[START]

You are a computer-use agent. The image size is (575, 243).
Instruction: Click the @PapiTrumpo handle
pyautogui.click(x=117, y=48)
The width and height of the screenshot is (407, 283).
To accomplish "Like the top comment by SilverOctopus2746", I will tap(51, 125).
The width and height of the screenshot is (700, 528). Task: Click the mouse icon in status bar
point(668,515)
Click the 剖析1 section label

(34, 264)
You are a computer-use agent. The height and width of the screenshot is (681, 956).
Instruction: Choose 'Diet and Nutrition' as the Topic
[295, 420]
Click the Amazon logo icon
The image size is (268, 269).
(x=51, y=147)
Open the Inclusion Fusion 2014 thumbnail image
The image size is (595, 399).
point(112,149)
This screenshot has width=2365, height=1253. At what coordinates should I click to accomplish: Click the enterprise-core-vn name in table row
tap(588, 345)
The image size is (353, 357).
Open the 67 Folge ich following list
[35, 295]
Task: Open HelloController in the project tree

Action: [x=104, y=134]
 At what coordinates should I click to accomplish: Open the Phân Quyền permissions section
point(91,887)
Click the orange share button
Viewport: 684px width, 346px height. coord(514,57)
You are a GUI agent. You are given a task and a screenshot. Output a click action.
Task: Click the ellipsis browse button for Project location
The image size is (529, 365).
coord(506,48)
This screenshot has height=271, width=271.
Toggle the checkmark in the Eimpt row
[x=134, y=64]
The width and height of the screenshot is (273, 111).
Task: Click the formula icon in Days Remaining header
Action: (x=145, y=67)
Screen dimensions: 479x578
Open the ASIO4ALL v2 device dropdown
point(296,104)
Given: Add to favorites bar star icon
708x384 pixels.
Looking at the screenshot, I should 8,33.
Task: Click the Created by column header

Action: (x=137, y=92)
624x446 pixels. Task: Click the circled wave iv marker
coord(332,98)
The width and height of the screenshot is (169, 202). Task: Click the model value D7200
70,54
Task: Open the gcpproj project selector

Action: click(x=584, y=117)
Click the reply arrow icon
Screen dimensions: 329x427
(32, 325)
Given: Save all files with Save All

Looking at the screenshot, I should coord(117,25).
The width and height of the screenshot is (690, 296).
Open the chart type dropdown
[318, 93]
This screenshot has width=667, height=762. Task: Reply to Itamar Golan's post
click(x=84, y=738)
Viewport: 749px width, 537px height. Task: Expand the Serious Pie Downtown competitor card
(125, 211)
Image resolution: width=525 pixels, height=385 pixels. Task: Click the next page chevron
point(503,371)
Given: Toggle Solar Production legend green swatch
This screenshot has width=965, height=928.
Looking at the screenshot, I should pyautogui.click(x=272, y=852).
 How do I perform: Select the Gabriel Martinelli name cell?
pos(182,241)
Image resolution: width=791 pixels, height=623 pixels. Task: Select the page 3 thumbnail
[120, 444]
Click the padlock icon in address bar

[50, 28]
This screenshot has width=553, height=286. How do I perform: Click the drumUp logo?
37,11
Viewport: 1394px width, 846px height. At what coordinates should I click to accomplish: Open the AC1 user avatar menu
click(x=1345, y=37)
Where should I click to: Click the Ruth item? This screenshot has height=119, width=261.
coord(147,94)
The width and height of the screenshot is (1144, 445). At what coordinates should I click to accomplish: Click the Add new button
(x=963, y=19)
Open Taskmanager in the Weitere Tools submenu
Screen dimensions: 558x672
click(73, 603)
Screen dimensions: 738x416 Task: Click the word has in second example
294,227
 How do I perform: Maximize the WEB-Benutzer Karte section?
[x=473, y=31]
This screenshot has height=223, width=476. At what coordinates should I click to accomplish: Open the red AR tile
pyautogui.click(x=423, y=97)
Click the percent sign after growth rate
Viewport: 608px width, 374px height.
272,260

[END]

* _WHAT IS NEEDED_
Swap "chevron" for "arrow" in the stretch from the line containing "624x446 pixels. Task: Click" through the line containing "(x=963, y=19)", and return only those rows with nothing else changed.

* _EXERCISE OUTPUT_
624x446 pixels. Task: Click the circled wave iv marker
coord(332,98)
The width and height of the screenshot is (169, 202). Task: Click the model value D7200
70,54
Task: Open the gcpproj project selector

Action: click(x=584, y=117)
Click the reply arrow icon
Screen dimensions: 329x427
(32, 325)
Given: Save all files with Save All

Looking at the screenshot, I should coord(117,25).
The width and height of the screenshot is (690, 296).
Open the chart type dropdown
[318, 93]
This screenshot has width=667, height=762. Task: Reply to Itamar Golan's post
click(x=84, y=738)
Viewport: 749px width, 537px height. Task: Expand the Serious Pie Downtown competitor card
(125, 211)
Image resolution: width=525 pixels, height=385 pixels. Task: Click the next page arrow
point(503,371)
Given: Toggle Solar Production legend green swatch
This screenshot has width=965, height=928.
Looking at the screenshot, I should pyautogui.click(x=272, y=852).
 How do I perform: Select the Gabriel Martinelli name cell?
pos(182,241)
Image resolution: width=791 pixels, height=623 pixels. Task: Select the page 3 thumbnail
[120, 444]
Click the padlock icon in address bar

[50, 28]
This screenshot has width=553, height=286. How do I perform: Click the drumUp logo?
37,11
Viewport: 1394px width, 846px height. At what coordinates should I click to accomplish: Open the AC1 user avatar menu
click(x=1345, y=37)
Where should I click to: Click the Ruth item? This screenshot has height=119, width=261.
coord(147,94)
The width and height of the screenshot is (1144, 445). At what coordinates should I click to accomplish: Click the Add new button
(x=963, y=19)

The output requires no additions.